In A Life Worth Living, a biography on the 20th century writer-philosopher Albert Camus, Robert Zaretsky argues that the inquiry into the nature of the absurd is fundamental to the human condition: “If the question abides, it is because it is more than a matter of historical or biographical interest. Our pursuit of meaning, and the consequences should we come up empty-handed, are matters of eternal immediacy.” Taking up these matters has been the interest and focus of Australian-born artist Liam O’Brien. Much like Camus, whose 1942 essay “The Myth of Sisyphus” delved into the absurdity of action and existence, O’Brien’s video works rely on mythologies—narratives of the origins of meaning—that he develops around absurd characters. Man personified by rubber blow-up sex dolls, amalgamations of home goods, or disembodied hands become the players in his stories, which vacillate between the comic and the tragic. Rooted in these images is a panoply of philosophical tropes and references, including nihilism, sadomasochism, and existentialism.
Although not a student of philosophy—O’Brien had studied photojournalism in university, later abandoning it in favor for art practice—the artist is an avid reader of the likes of Camus and Erich Fromm. It was through their writings, notably Fromm’s Escape from Freedom (1941), that the artist became interested in Absurdism: the notion that humanity’s search for meaning is futile, yet necessary. This is evidenced throughout O’Brien’s works, many of which play with the tension of freedom and, its antithesis, hopelessness.

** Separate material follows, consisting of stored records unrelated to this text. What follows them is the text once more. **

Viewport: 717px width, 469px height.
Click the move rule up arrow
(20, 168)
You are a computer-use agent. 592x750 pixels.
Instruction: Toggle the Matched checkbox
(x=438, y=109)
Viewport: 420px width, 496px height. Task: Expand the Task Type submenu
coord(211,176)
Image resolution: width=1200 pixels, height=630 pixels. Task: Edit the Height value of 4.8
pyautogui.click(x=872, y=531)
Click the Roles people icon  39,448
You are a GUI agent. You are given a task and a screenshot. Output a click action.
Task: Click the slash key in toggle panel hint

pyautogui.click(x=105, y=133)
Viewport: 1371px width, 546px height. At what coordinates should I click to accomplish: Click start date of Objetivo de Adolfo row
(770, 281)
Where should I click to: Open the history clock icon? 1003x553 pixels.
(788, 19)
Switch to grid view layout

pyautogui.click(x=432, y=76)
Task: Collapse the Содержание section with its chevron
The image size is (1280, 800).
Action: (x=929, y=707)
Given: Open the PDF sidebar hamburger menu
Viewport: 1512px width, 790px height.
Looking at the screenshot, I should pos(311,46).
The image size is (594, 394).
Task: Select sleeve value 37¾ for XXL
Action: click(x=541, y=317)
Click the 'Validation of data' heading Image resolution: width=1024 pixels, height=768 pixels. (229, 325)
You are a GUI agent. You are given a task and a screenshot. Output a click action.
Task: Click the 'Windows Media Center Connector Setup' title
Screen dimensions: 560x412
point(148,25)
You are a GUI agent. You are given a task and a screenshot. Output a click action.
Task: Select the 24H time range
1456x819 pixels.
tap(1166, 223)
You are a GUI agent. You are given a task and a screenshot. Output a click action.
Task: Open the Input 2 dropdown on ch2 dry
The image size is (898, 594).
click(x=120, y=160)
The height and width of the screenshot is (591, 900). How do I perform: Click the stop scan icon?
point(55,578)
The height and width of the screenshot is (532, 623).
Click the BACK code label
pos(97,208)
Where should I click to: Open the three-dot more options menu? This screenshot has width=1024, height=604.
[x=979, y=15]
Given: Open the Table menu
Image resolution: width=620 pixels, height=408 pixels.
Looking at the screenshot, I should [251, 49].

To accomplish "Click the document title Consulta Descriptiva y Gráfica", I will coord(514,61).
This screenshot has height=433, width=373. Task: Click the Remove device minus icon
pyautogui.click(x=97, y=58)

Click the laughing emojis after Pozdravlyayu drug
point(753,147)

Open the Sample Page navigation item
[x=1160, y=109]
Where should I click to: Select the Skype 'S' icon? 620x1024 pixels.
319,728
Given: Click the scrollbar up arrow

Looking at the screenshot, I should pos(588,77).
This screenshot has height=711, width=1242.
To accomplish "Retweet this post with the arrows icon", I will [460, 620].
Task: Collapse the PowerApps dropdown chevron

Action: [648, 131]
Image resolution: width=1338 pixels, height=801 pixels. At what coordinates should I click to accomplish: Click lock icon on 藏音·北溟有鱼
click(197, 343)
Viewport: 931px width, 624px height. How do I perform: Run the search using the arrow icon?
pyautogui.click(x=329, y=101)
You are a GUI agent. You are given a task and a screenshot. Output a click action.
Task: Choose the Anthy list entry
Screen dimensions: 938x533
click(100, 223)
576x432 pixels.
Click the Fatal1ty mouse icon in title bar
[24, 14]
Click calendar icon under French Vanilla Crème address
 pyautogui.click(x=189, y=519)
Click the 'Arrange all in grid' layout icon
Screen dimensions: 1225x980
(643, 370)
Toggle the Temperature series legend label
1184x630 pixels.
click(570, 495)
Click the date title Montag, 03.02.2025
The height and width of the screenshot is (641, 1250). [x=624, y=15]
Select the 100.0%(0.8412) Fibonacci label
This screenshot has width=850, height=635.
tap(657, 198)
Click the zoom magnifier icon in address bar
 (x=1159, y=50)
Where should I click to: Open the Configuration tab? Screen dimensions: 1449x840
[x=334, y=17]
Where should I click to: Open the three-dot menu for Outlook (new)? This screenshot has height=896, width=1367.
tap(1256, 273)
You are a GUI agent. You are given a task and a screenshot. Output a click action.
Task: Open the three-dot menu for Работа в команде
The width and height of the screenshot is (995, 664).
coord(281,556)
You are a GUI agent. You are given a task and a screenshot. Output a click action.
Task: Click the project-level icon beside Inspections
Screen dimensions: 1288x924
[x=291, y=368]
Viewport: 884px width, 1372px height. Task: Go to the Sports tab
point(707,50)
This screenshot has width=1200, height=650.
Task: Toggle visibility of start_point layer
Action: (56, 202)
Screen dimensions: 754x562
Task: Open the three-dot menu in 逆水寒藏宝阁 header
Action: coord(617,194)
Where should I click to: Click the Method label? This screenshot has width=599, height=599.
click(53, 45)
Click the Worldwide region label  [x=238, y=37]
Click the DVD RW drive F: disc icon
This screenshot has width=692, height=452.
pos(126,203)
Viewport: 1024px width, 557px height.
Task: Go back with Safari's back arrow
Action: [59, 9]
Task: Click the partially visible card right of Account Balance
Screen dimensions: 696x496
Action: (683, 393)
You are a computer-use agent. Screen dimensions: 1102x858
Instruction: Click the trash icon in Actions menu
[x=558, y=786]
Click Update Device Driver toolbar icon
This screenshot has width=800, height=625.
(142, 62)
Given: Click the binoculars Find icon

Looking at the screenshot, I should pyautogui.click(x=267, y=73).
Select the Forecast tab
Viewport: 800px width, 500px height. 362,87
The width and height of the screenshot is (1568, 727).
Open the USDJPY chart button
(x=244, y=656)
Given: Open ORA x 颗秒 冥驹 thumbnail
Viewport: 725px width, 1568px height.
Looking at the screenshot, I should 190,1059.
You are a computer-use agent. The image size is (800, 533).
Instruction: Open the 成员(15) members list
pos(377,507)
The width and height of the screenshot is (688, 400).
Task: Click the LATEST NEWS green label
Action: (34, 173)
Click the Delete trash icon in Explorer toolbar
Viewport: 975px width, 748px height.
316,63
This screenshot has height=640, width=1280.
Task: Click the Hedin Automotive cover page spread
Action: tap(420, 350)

In Whistling in the Dark (2013), where a disembodied hand is shown feebly, yet determinedly pulling a hulking sack, this tension is revealed in a droll manner. On a surface level, the removal of the hand from the body references the alienation of labor, however, the hand, too, is a personification of man’s quixotic endeavor for meaning. Upon the climax of the video, with the “death” or defeat of the protagonist, the camera pulls out, revealing the living artist, who abruptly leaves the cinematic frame, breaking the fourth wall. Surreal in nature, dark in tone and adopting a murky palette that is more akin to the works of Pierre Huyghe—The Journey That Wasn’t (2005) and (Untitled) Human Mask (2014) come to mind—O’Brien creates a comical foil to human tragedy within his heavy staging, a gesture that O’Brien will utilize in many of his future works.
Other works are less dramatic, more brooding. At Arm’s Length (2016), O’Brien’s semi-autobiographic homage to Australia, crawls ploddingly through vignettes of modern interactions between individuals within the context of our over-saturated social media age. Replacing dialog and action with the inactivity of browsing, the work explores the process by which the individual dissolves their own identity through self-representation and constructs a self-image for the consumption of others. Admittedly evoking Hegel’s master-slave dialectic, O’Brien essentially pits his subjects against their own desires; the more each individual begins to associate themselves in the representations they create, the more apparent it is that neither the individual nor the social network can create a satisfying sense of self-consciousness. O’Brien couches this absurdist tragedy in the sensation of pervasive boredom. Remarking that “most people hate this work,” he clearly articulates to his viewers a voluntary anguish that is perhaps too real for most audiences to acknowledge, let alone endure for 15 minutes and 21 seconds.
Over his recent six-month residency with Brooklyn’s International Studio and Curatorial Program in New York City, however, O’Brien’s practice and philosophical leanings have shifted, becoming more existentialist, partly due to the influence of America’s political climate. The “inflation” and “deflation” of the self is a central feature to his most recent work, Early April (2017), which depicts an inflatable sex doll going through a series of banal actions: showering, commuting, eating. These routines are ultimately unproductive in providing meaning, and instead reflect a sense of hopelessness.
O’Brien’s characters never seem to reveal whether they are conscious that their actions lead to a particular outcome. Similarly, O’Brien’s videos, which pair lightheartedness with a sense of self-induced defeat, do not hope to offer resolution. Rather, as the artist remarked in a recent conversation, his works are a means by which he can interrogate himself and question the validity of his own beliefs. Through his artistic practice, O’Brien, as Zaretsky argued of Camus, depicts the pursuit of “the perennial prey of philosophy—the questions of who we are, where and whether we can find meaning, and what we can truly know about ourselves and the world—less with the intention of capturing them than continuing the chase.”